▸ ACTIVITY
Restate all entries exactly. Skip the images.

▸ RECORDS SUPPLIED
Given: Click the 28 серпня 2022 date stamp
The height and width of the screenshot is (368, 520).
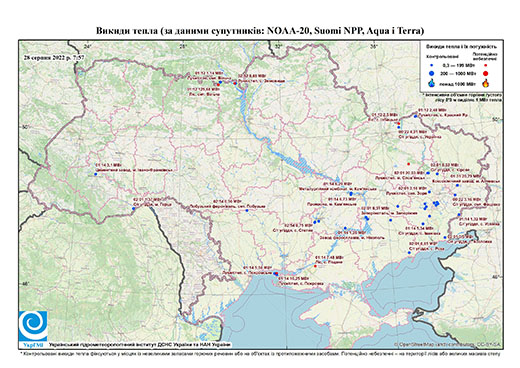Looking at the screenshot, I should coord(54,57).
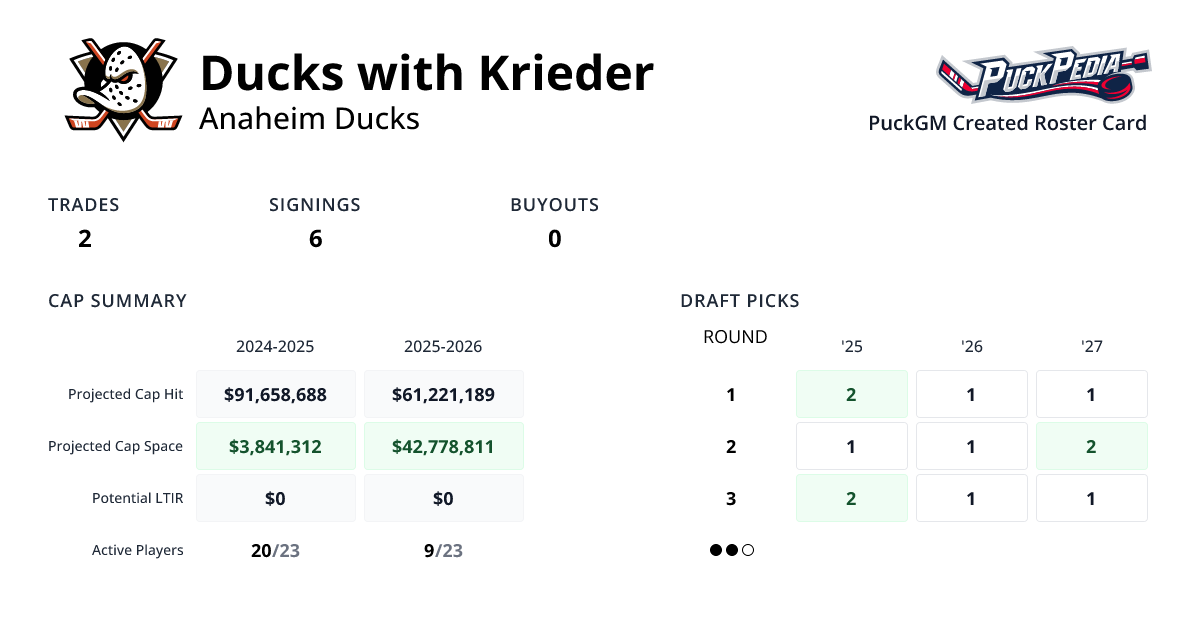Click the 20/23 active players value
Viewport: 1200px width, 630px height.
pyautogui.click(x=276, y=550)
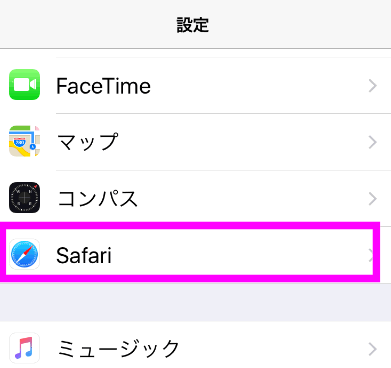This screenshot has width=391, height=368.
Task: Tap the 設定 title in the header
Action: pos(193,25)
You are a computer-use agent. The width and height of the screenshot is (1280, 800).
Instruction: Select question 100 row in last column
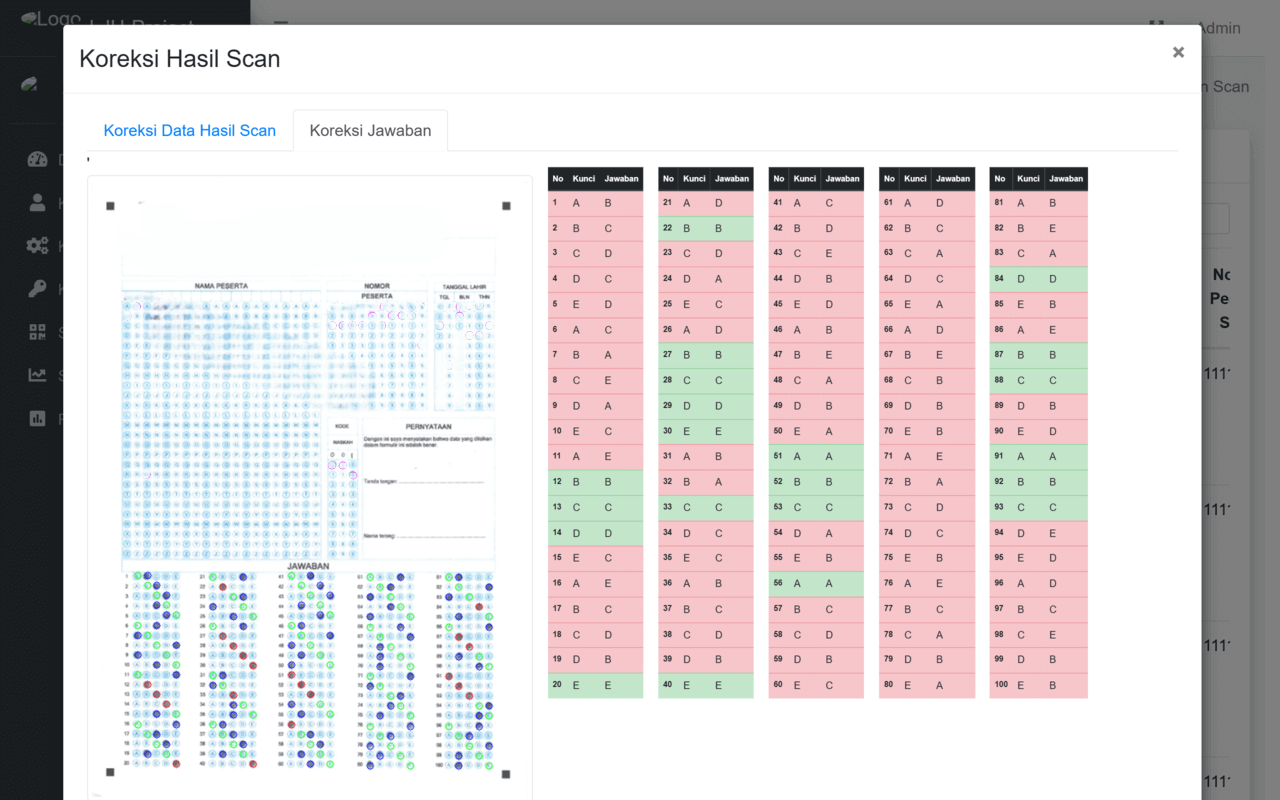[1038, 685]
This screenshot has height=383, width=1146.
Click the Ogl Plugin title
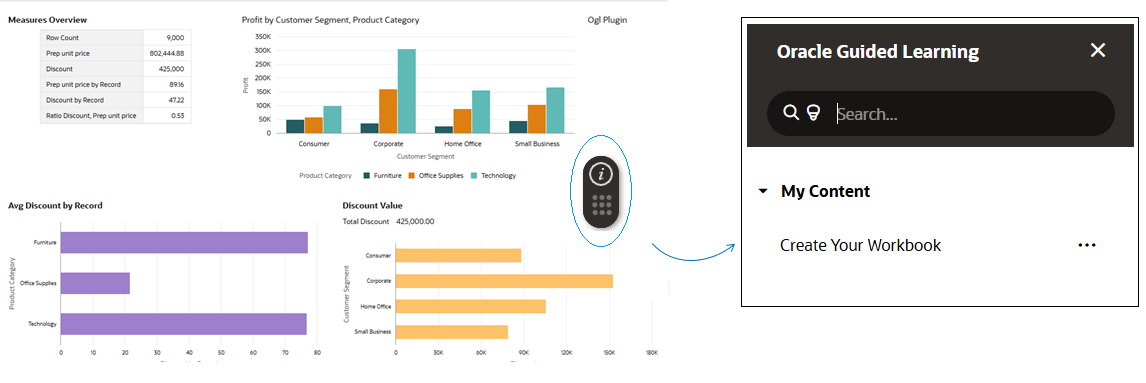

▸ EXPECTED ANSWER
Given: Click the 28 серпня 2022 date stamp
The height and width of the screenshot is (368, 520).
Looking at the screenshot, I should coord(54,57).
Click the 20/23 active players value
Viewport: 1200px width, 630px height.
pyautogui.click(x=276, y=550)
This screenshot has width=391, height=368.
Task: Tap the 設定 title in the header
Action: pos(193,25)
You are a computer-use agent. The width and height of the screenshot is (1280, 800).
Instruction: Select question 100 row in last column
[1038, 685]
This screenshot has height=383, width=1146.
Click the Ogl Plugin title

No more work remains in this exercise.